__Task item__:
From the entries that follow, list every line in which the string "computer" appears.

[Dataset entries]
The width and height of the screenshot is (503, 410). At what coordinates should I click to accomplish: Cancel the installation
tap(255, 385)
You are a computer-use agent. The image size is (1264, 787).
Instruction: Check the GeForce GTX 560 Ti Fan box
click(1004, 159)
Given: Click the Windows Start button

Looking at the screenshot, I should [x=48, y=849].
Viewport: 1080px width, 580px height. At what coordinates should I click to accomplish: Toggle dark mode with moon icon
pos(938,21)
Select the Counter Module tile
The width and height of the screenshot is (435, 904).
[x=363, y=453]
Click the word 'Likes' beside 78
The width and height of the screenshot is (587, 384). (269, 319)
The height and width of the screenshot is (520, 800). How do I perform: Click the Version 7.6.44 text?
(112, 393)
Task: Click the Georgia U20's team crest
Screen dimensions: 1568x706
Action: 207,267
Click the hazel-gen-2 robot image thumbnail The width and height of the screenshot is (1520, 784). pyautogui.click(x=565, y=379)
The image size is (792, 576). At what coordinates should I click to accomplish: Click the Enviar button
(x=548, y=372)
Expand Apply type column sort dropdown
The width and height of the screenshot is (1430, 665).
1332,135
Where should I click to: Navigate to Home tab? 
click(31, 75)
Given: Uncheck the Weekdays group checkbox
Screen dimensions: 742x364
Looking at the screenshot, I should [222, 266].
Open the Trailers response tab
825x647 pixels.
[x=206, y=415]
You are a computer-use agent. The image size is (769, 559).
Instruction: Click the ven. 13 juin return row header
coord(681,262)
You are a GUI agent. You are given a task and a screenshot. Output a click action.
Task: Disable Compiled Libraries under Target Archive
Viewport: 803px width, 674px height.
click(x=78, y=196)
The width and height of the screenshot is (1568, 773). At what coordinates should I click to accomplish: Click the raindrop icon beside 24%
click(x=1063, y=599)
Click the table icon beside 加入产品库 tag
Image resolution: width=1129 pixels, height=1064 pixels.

__Expected output__:
You are a computer-use agent. The image size is (1264, 787).
You are a computer-use agent. The image size is (769, 559).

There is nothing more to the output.